**EXERCISE OBJECTIVE:**
Copy the lines below, please, starting with the one that contains "You are a computer-use agent. This" and ending with the last. Pictures stay out.

[Opening SUPPLIED MATERIAL section]

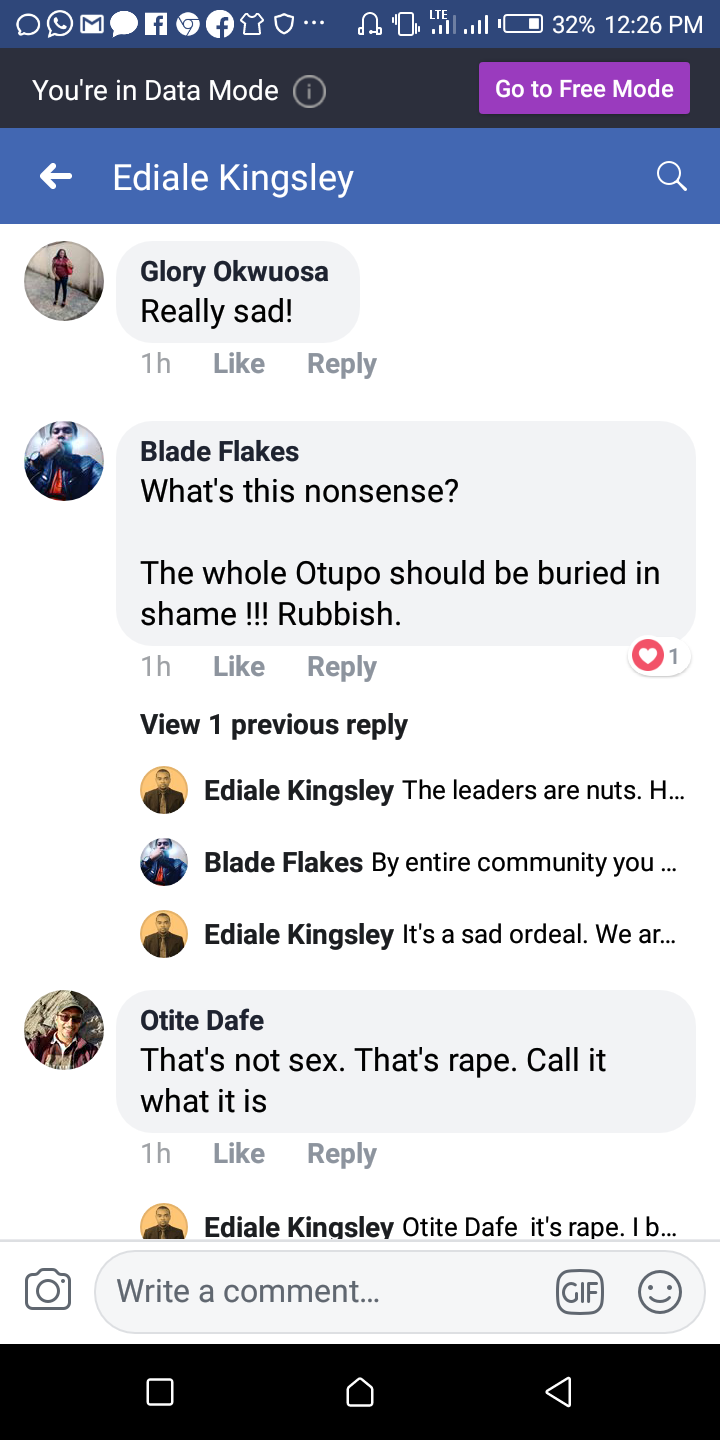The height and width of the screenshot is (1440, 720).
Task: Open search with the magnifier icon
Action: point(671,177)
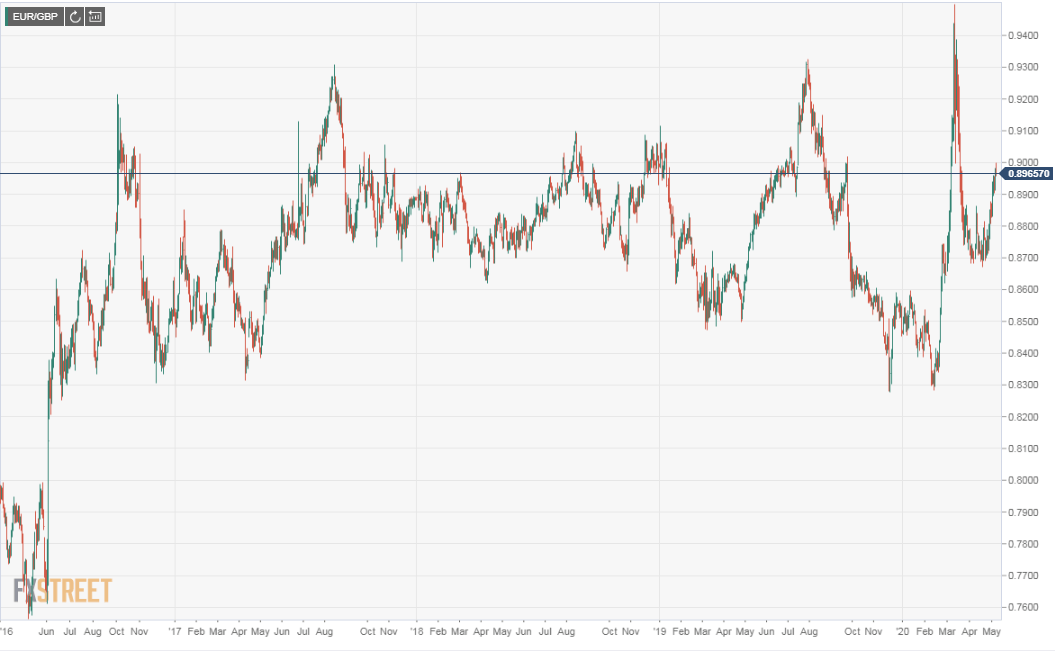This screenshot has width=1055, height=653.
Task: Click the 0.9200 price axis label
Action: pos(1023,100)
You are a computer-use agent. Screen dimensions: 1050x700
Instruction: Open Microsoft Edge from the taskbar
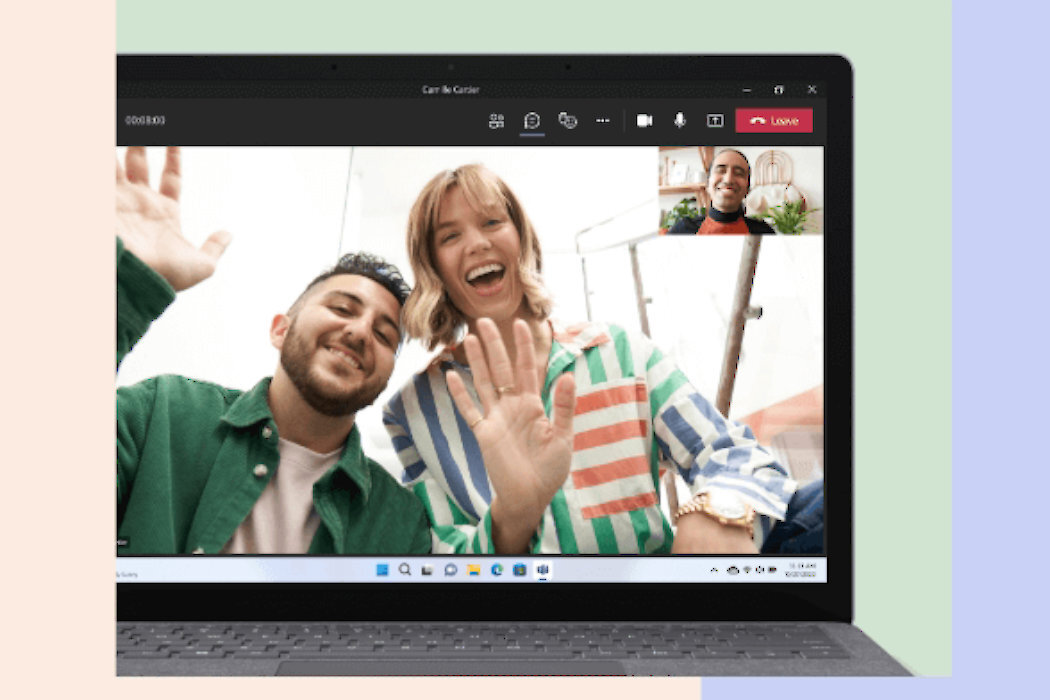tap(496, 570)
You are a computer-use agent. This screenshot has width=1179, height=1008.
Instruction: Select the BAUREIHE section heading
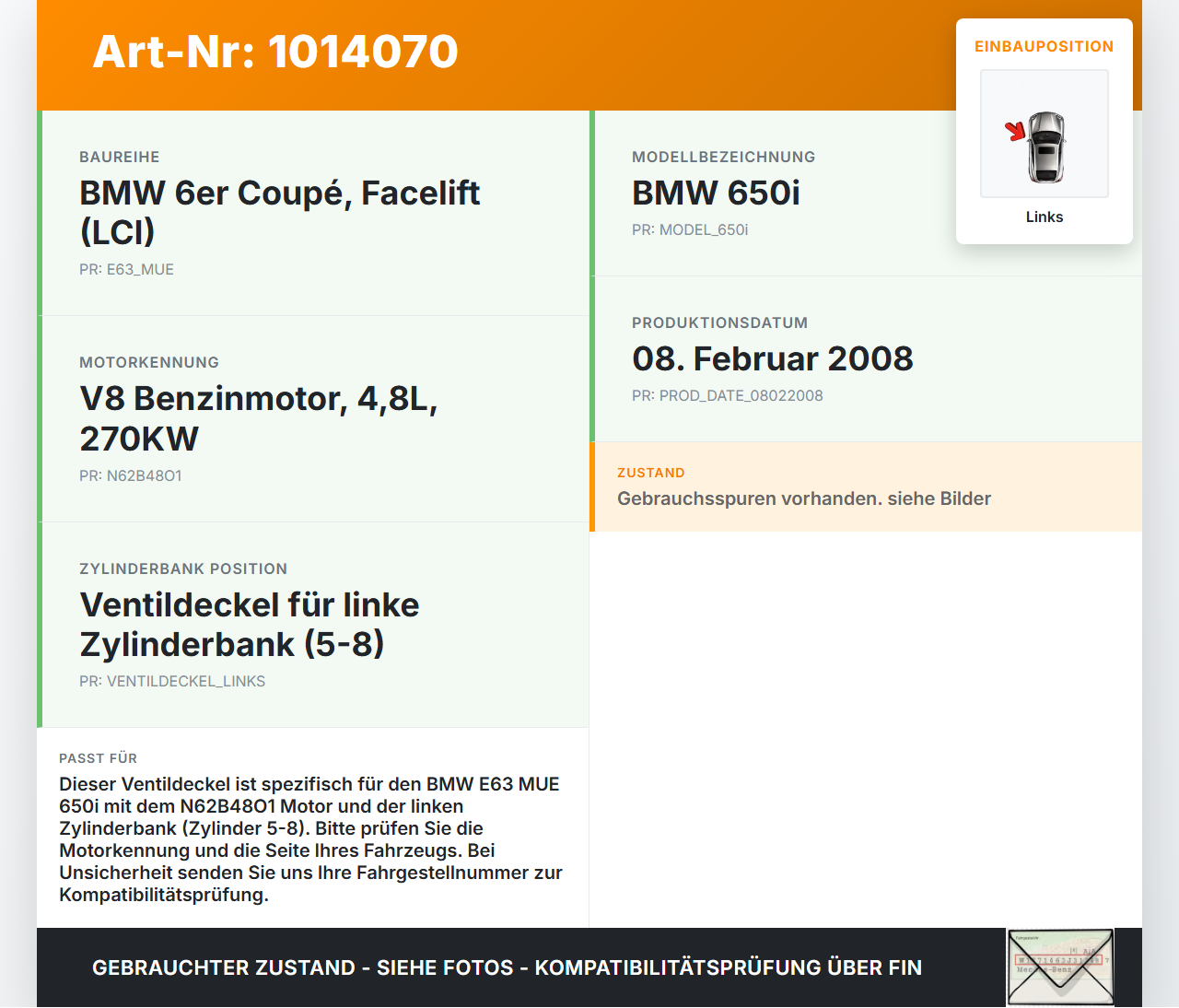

[Closing SUPPLIED MATERIAL section]

**RESULT OF THE EXERCISE:**
You are a computer-use agent. This screenshot has width=1179, height=1008.
Instruction: Select the BAUREIHE section heading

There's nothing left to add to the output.